- _Exercise details_
Your output should be the lines from the one containing "Where should I" through the last line below, both ends included, exactly as written and free of pictures.

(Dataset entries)

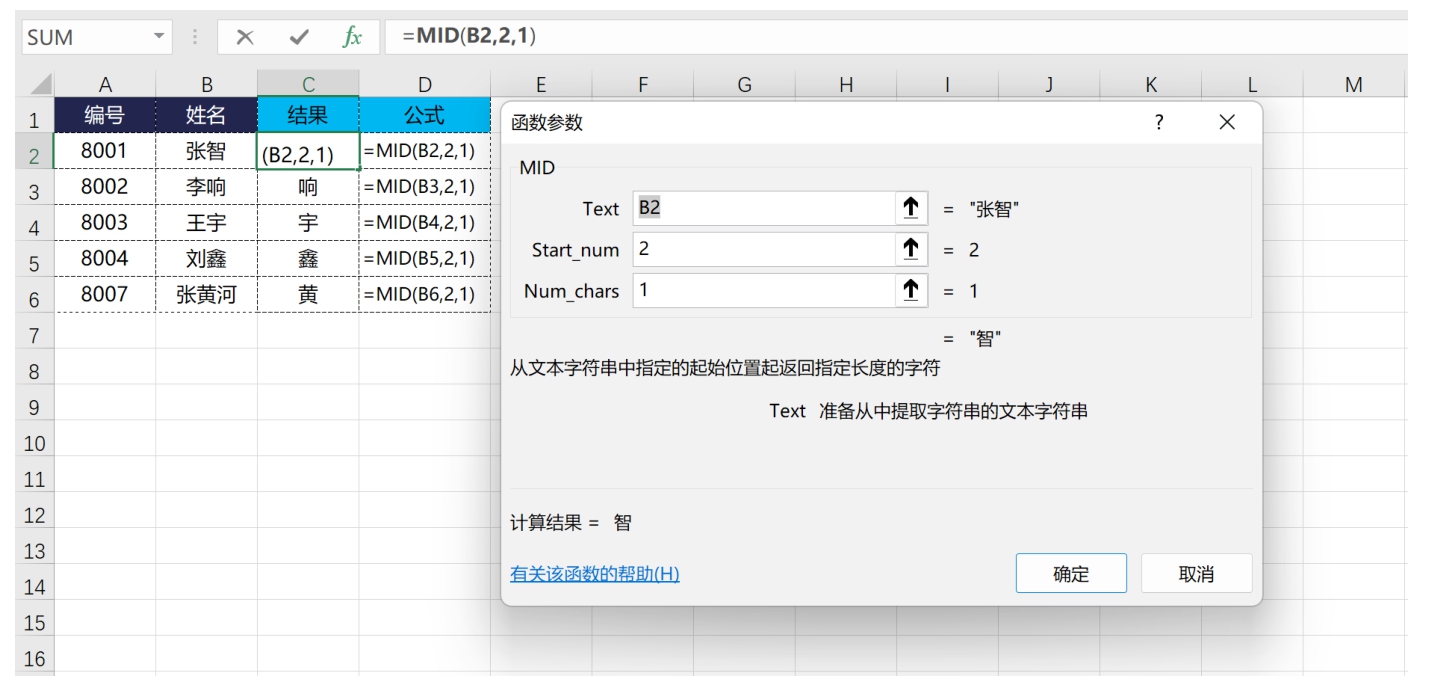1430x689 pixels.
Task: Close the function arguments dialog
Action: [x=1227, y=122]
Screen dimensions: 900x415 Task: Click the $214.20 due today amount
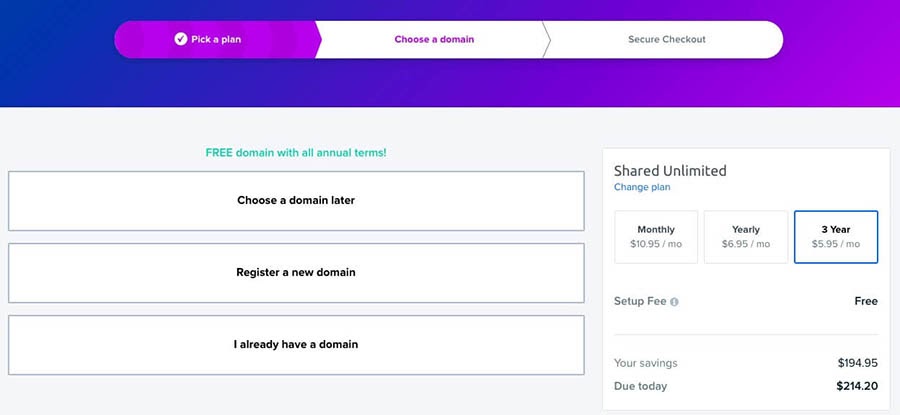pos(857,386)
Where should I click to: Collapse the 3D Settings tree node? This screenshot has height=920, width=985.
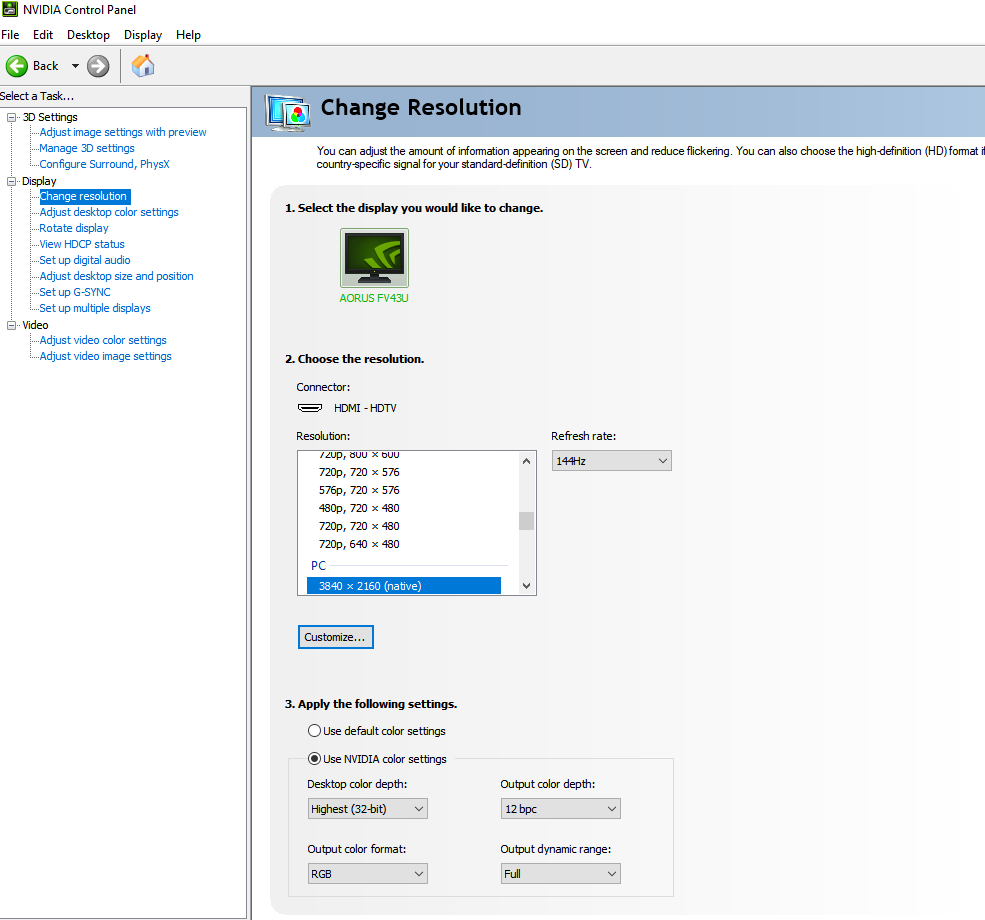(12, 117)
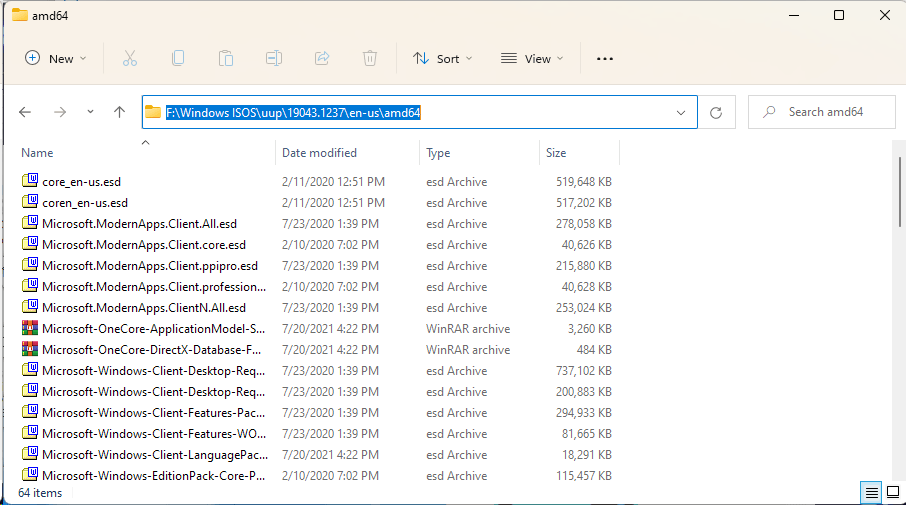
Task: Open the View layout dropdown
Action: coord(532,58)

- _Output for this task_
Where should I click to: Collapse the 3D Settings tree node? This screenshot has height=920, width=985.
(12, 117)
Task: Open the View layout dropdown
Action: coord(532,58)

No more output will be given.